_Exercise goal:_ In the data that follows, every line containing the word "computer" should be returned.

== Segment start ==

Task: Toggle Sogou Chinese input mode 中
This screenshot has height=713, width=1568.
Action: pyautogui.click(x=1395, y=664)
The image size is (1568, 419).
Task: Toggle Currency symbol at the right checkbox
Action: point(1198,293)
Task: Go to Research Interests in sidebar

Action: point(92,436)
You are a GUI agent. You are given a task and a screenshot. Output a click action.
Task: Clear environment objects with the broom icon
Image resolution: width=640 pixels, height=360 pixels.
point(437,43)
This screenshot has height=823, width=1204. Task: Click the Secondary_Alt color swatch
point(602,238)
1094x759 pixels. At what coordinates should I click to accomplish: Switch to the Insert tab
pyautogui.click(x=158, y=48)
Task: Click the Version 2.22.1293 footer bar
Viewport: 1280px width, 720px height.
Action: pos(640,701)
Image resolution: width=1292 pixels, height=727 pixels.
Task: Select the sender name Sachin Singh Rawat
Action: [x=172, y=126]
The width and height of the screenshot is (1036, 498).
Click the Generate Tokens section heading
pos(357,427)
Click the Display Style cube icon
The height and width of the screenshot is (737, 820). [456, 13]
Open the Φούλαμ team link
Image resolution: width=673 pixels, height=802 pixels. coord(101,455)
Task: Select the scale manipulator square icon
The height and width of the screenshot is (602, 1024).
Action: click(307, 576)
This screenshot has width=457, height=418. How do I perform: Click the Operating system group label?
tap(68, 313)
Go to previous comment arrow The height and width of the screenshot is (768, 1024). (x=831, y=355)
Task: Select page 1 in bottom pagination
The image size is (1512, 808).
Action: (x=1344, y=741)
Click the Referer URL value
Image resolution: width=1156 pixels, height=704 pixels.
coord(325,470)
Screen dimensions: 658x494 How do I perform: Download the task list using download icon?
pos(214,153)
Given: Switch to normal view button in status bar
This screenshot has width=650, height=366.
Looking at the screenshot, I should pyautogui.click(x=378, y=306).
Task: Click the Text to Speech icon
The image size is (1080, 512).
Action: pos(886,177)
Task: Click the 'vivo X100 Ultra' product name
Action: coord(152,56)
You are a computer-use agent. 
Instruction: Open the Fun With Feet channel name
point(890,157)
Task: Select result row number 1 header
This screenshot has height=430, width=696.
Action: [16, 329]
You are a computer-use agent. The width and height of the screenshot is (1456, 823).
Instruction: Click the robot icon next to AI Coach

== Segment end ==

_Response:_
You are a computer-use agent. 
You are a computer-use agent. The width and height of the screenshot is (1456, 823).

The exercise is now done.